Take care of your clients and there’s a good chance they won't leave you. - M. VEDHAN

A smart marketer will not alienate existing customers in the quest for newer ones.

As I have often said, I spent six years of my life counting other people’s cash and writing other people’s fixed deposit receipts. Even after leaving the banking industry, I still talk about it as I am still a customer of one bank or the other.

Today, I am not merely a customer but someone who perhaps knows a little more about customers than when I was a callow youth in the banking counter hoping for a typhoon or a flood on Saturday morning so that I could leave in time to catch a movie rather than be flooded by customers! One of the first things I have since realised is something called “lifetime value of the customer”, which I knew nothing about or cared even less for in 1973 when I first started working with Grindlays Bank.


Lifetime Value
This is one of the most frequently quoted phrases that marketing people spout. Very simply, this term denotes the profits an organisation makes from dealing with a customer over a period in time. So, if you are my company’s customer for twenty years (bless you) then the profits we make from servicing you over that period add up to this number and clearly you have tremendous value to me and my organisation. Now I teach management students and they bank with one nationalised bank or the other because of convenience. They rarely ever have money, live hand to mouth and often have difficulty in meeting the minimum balance even. Soon they graduate, get jobs and grow in more ways than one.

In some time they become “high net-worth” individuals and every international and private sector bank woos my former students actively (and without a second thought, they switch camps and banks). So what has happened here? Here was a customer well within the fold of a nationalised bank and that bank messed up because it really did nothing to retain them.

Now is this unique only to nationalised banks? I am not sure as it happens too often in my own company. I am sure it may be happening (sadly) in your company as well even if you may not be forthcoming in accepting it as I have been.

Acquisition or retention?
Let’s understand why this happens. The reason is obvious. Companies are busy acquiring new customers. This is where the rewards and recognition are. Your bosses write to you. Your colleagues envy you and your career invariably moves north. And yet some questions are in order. Are we spending more time looking at new business and clients at the cost of our existing customers? Is our output better for prospects than for existing clients?

The constant gripe of clients in the advertising business is that their agencies churn out better work in creative pitches than they do for their existing clients and I can vouch for this – that agencies seem to be pumped about pitches but seem flat when it comes to ‘demanding’ current clients. I do hope that this is not the situation in your company.

It is worthwhile to remember that it is a lot more profitable to hold on to existing clients than spending on attempts at new business acquisition. This is not to diminish the value and importance of new business acquisition as growth is what we are looking for.

The smarter companies ensure they don’t jeopardise the service offered to their existing clients when they prospect for new clients. They have teams in charge of acquisition without depleting the resources on servicing existing clients.

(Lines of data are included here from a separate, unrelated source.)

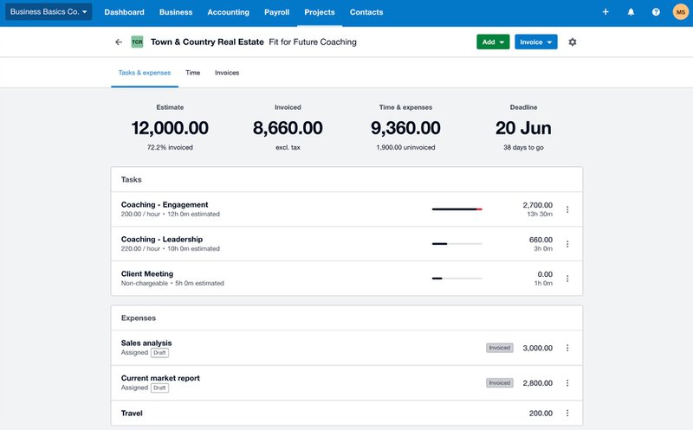Click the Coaching - Engagement progress bar
This screenshot has width=693, height=430.
point(457,209)
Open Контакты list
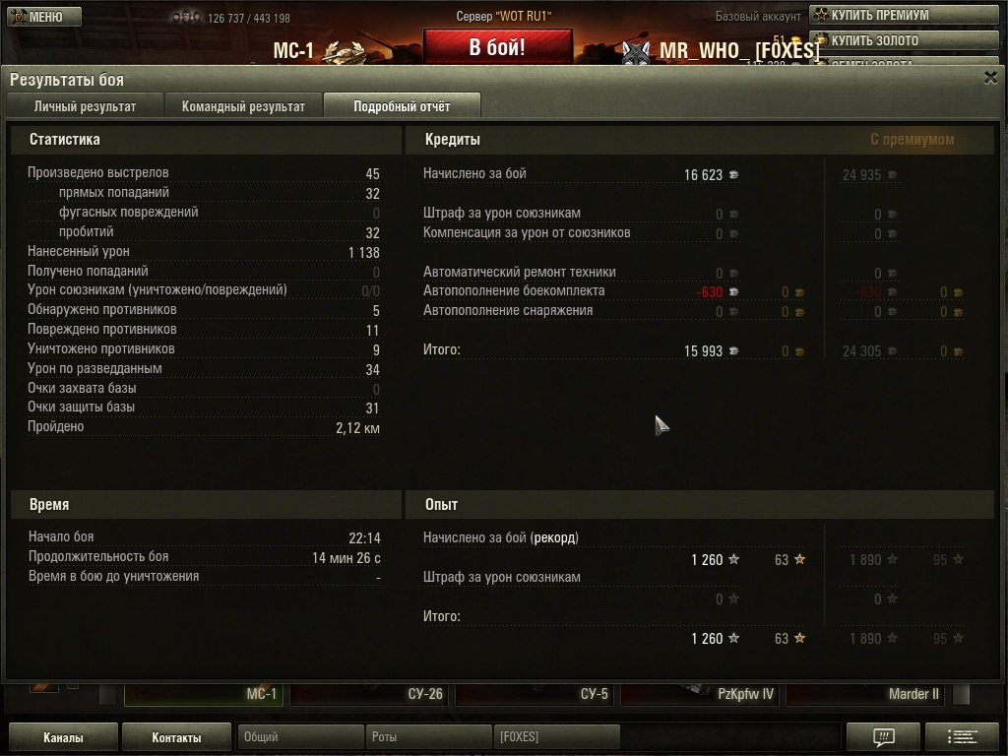The width and height of the screenshot is (1008, 756). coord(176,737)
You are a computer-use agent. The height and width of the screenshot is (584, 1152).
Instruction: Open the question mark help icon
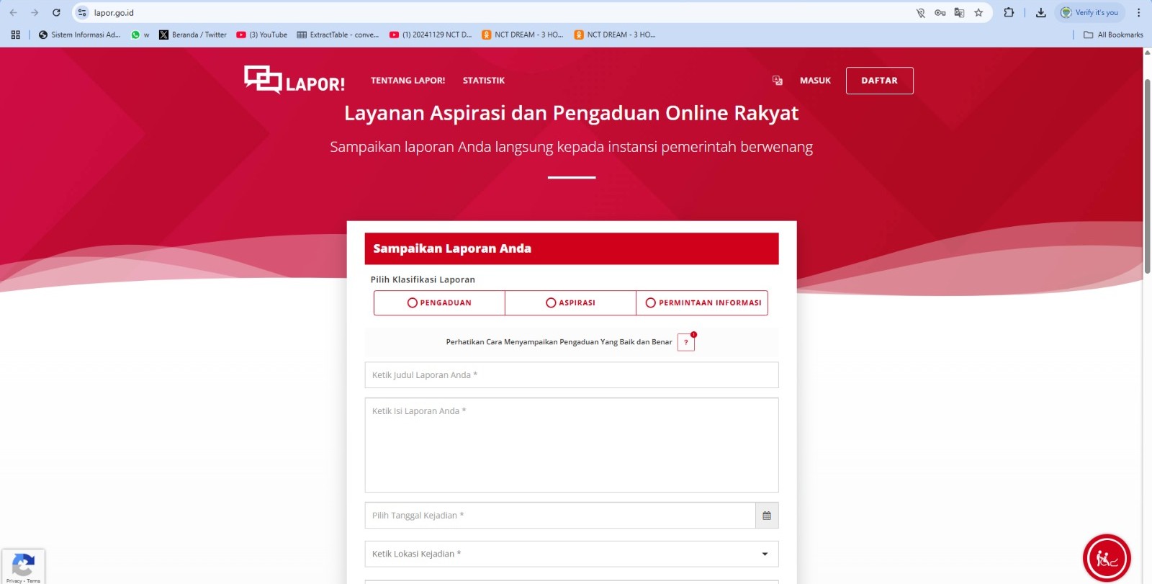tap(686, 343)
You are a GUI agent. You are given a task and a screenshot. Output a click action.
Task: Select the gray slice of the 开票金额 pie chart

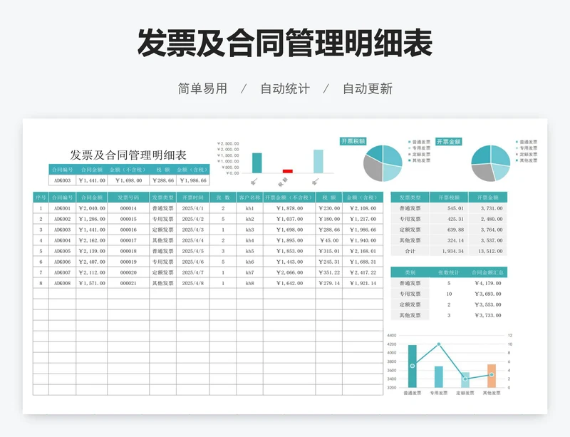click(x=482, y=172)
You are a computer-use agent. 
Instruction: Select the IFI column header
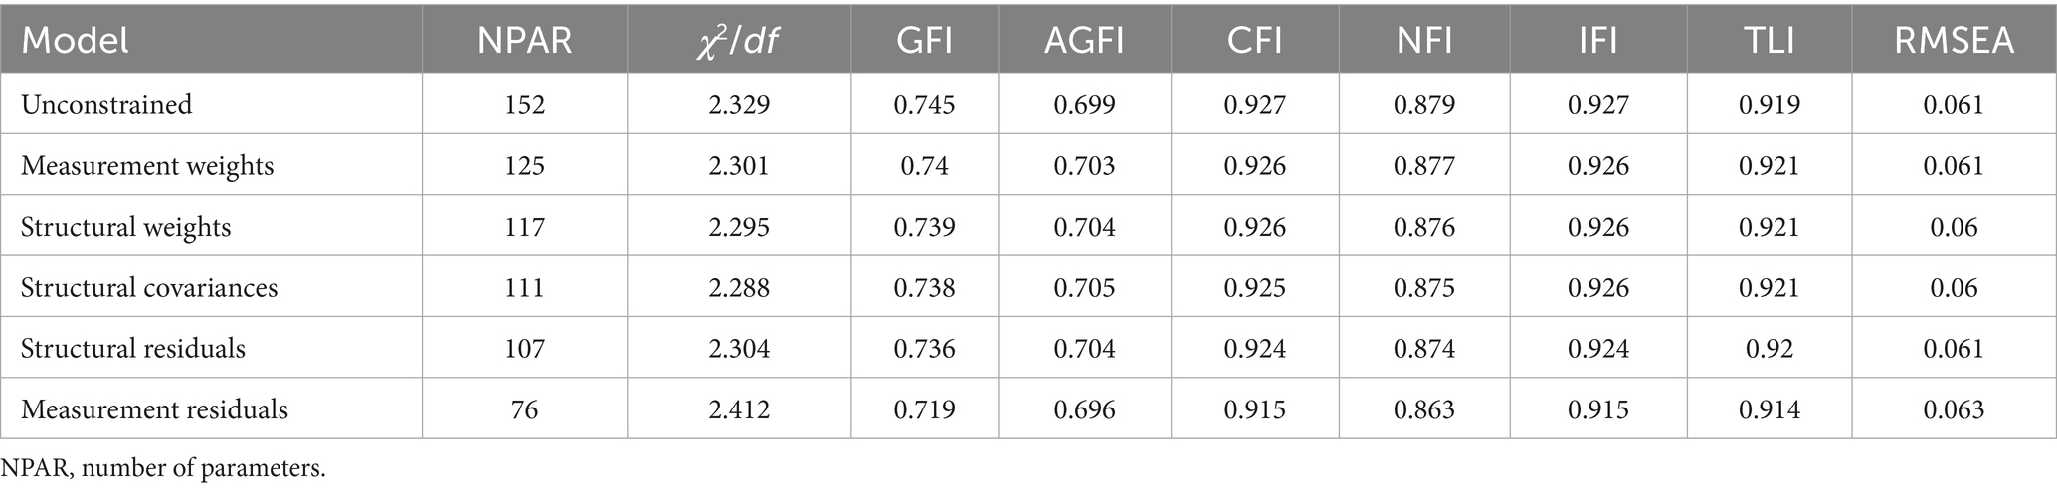click(x=1597, y=41)
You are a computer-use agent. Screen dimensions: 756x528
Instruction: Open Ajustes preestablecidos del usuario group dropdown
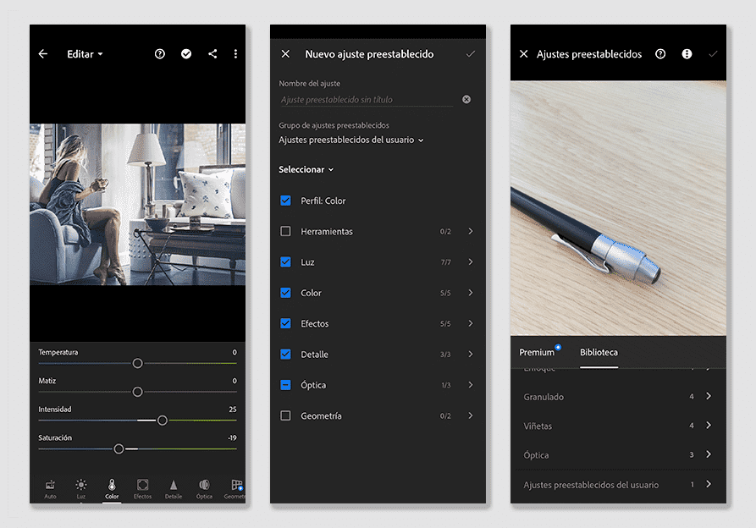351,140
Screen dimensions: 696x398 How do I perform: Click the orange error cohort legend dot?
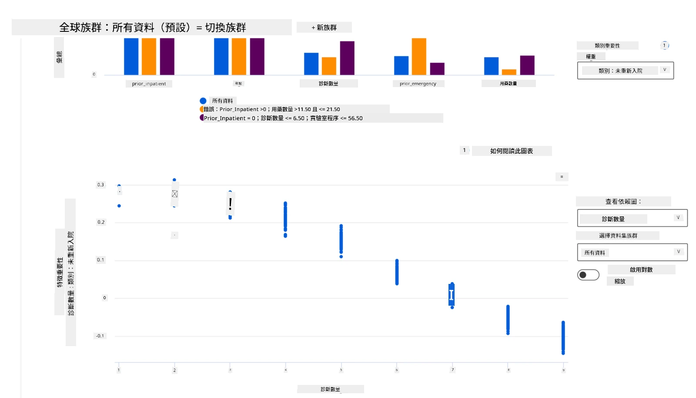[202, 109]
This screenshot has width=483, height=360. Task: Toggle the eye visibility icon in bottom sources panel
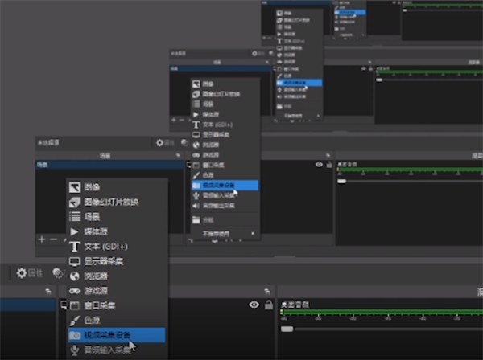254,305
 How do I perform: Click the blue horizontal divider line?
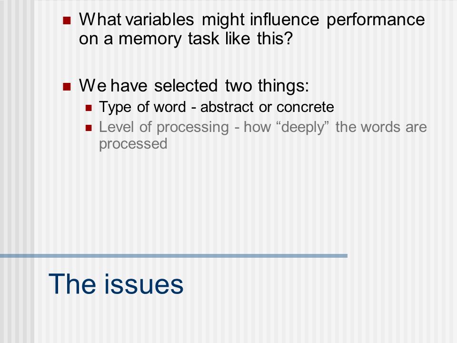click(x=174, y=256)
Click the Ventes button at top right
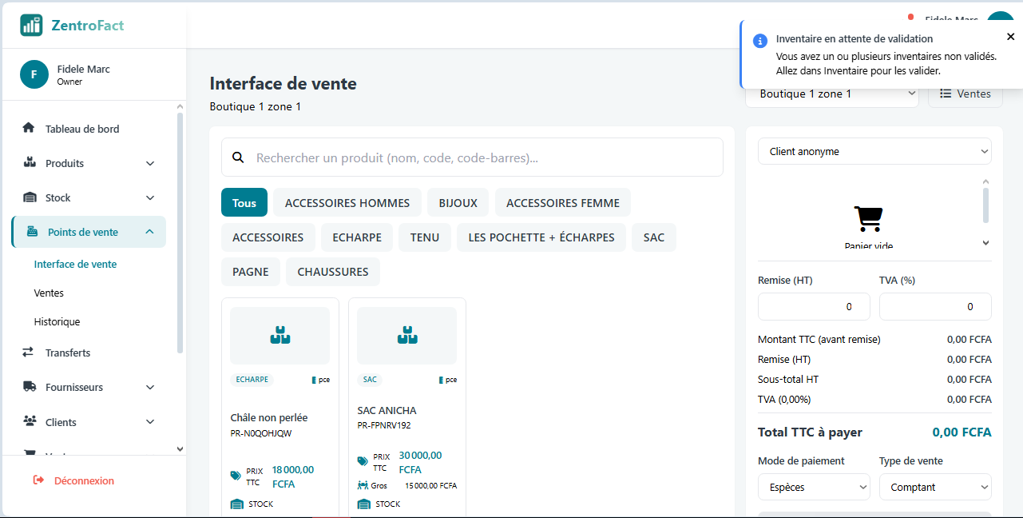Viewport: 1023px width, 518px height. 965,93
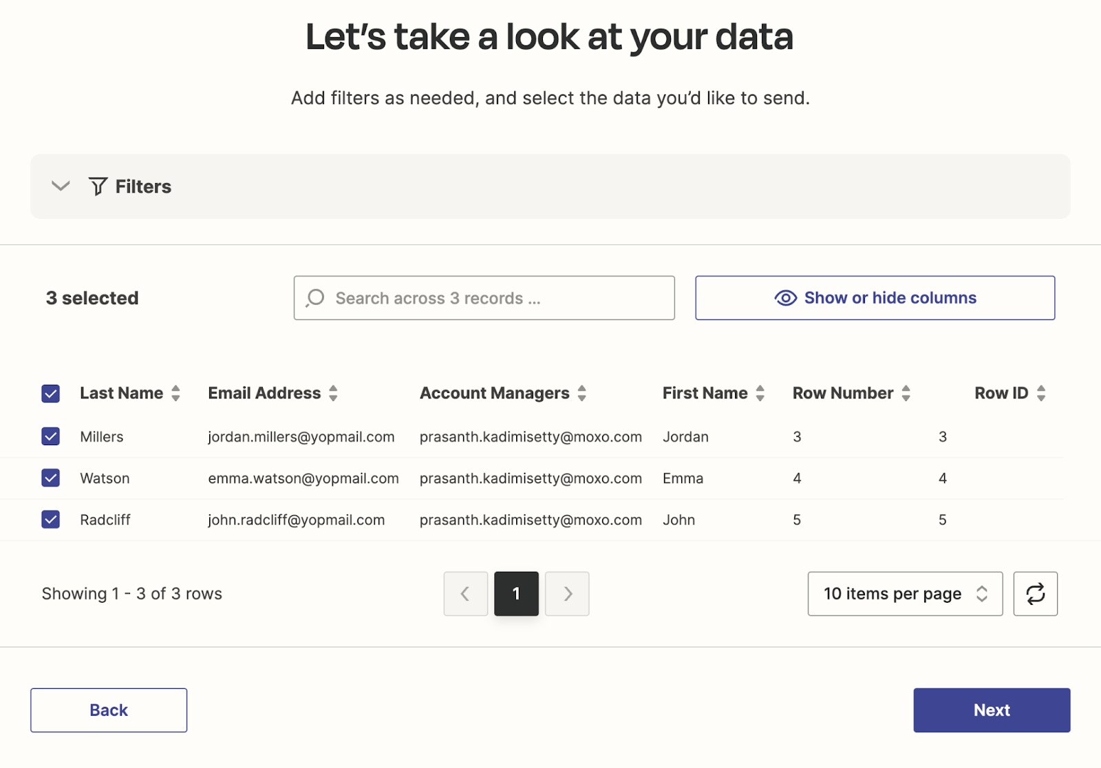Screen dimensions: 1101x768
Task: Deselect the Watson row checkbox
Action: (x=51, y=478)
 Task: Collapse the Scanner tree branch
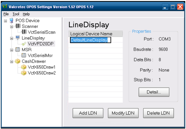tap(11, 27)
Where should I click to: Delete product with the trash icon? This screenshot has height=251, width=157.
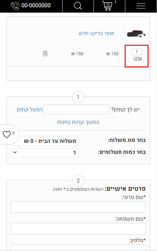(45, 54)
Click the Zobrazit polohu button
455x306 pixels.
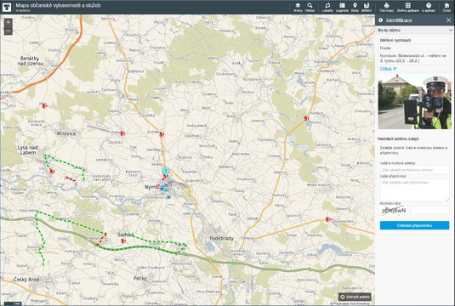coord(355,297)
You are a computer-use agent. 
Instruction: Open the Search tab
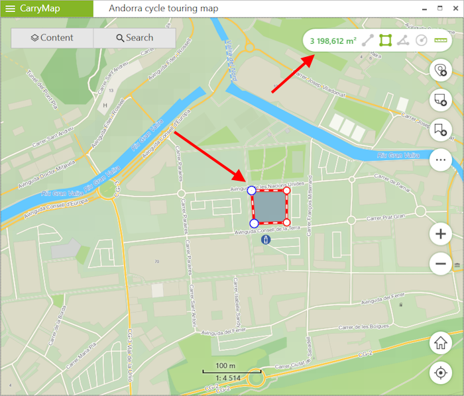tap(135, 38)
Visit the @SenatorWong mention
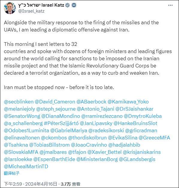The width and height of the screenshot is (179, 188). tap(22, 116)
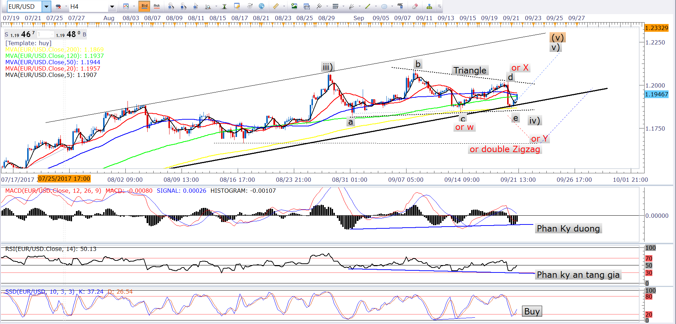Expand the chart type dropdown arrow
Image resolution: width=676 pixels, height=324 pixels.
pyautogui.click(x=134, y=6)
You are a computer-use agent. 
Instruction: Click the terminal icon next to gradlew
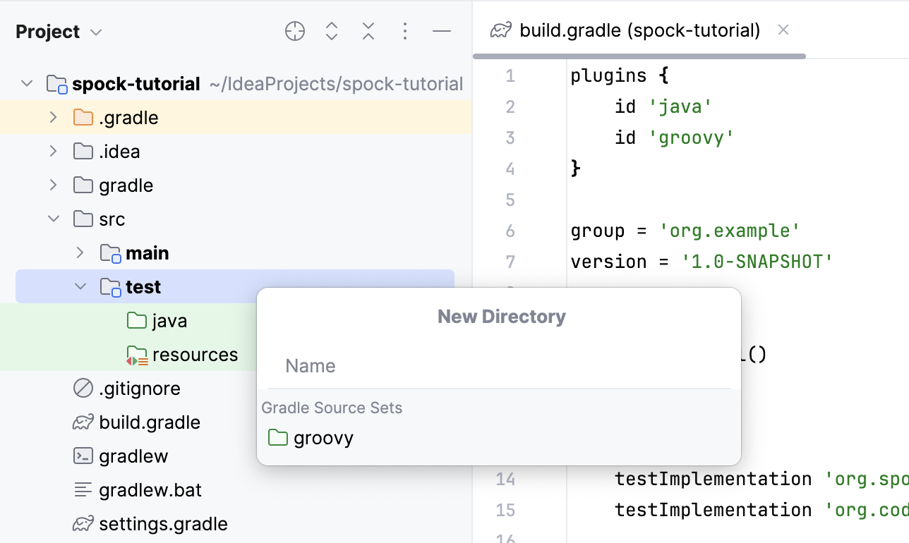[x=82, y=456]
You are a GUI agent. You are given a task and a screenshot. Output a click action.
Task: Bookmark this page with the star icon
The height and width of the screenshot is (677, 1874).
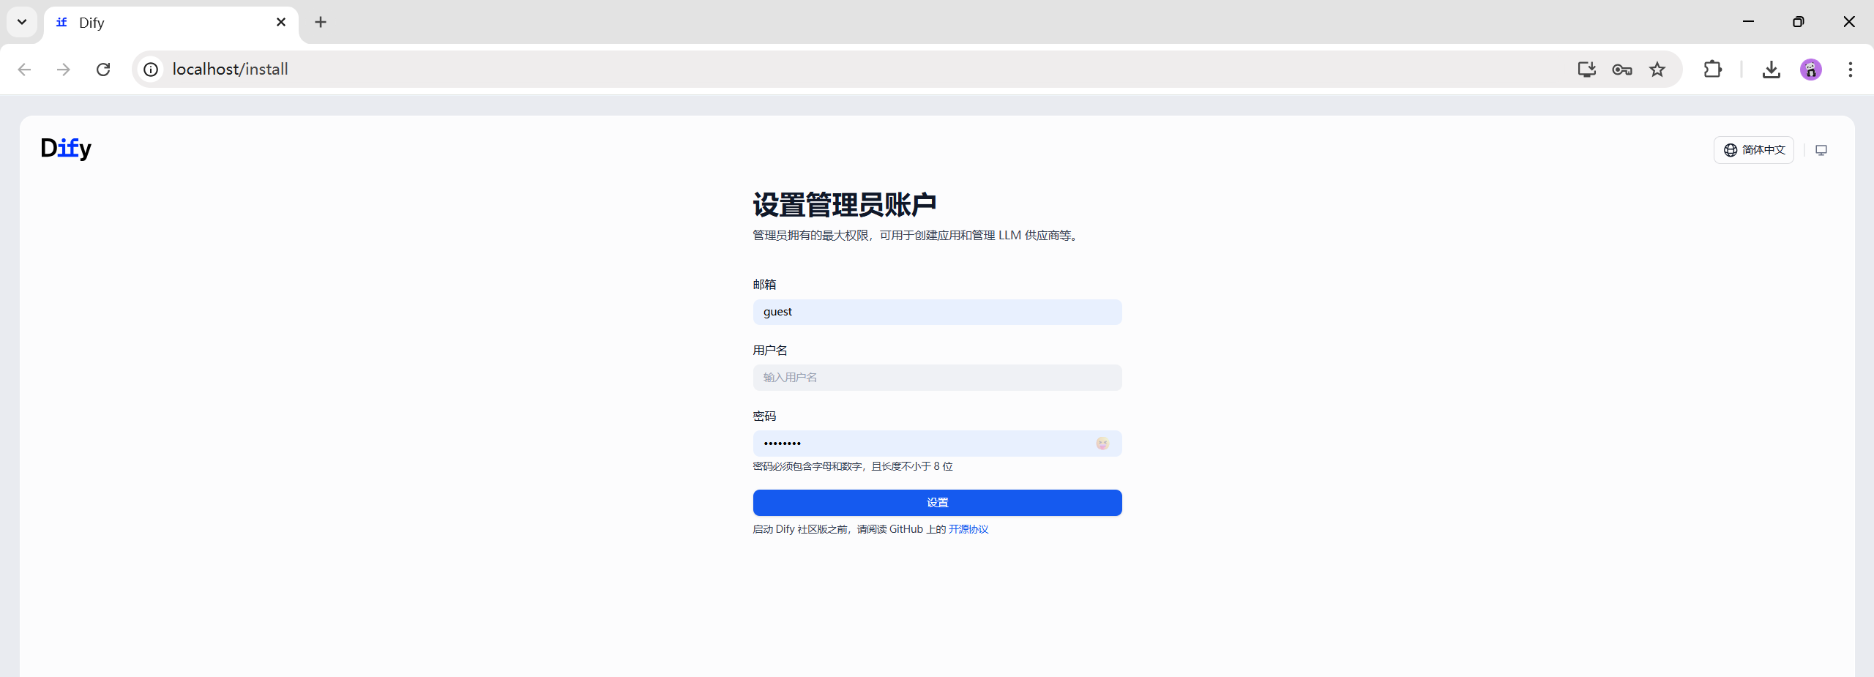[x=1657, y=69]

Promising more than we deliver?
Let me end by coming back to the banking sector. I have every international or new generation bank wooing me because they are under the mistaken notion that I am a high net-worth individual. They mail me, call me, message me and meet me frequently. If I were a girl that a guy was wooing with the same energy, I would have succumbed long ago. And yet when I do give them the business I find that this energy is no longer in evidence in servicing my business.

My constant refrain is that my Relationship Manager does not even last for a quarter on the average. So much so that if a new Relationship Manager asks to meet me, I invariably tell him to come three months later if he is still with the bank! Clearly there is a gap between what is promised and what is being delivered.

In fact the Relationship Manager is the brand to me and he is the one who lets it down, in my view at least. And in my view, despite all the hype surrounding the foreign and private sector banks, my good old nationalised bank is vastly better. It knows me and will somehow reach me when either of us needs to.

Keep it simple
So what are we saying at the end of all this.

Customer acquisition is important. But in quest of this elusive Holy Grail, are we jeopardising our existing relationships?

Are we promising and trying to be more alluring in the courtship phase? After marriage, we suddenly realise that the person we married is a different animal from the one who courted us.

It boils down to treating our customer as an individual who matters, like the manager of my nationalised bank does.

Customer service is not easy. But the gains are phenomenal, if you hang in there. It is not easy to hold on to existing customers for years. But when you do the rewards are phenomenal.

Are you gearing up to reap the benefits?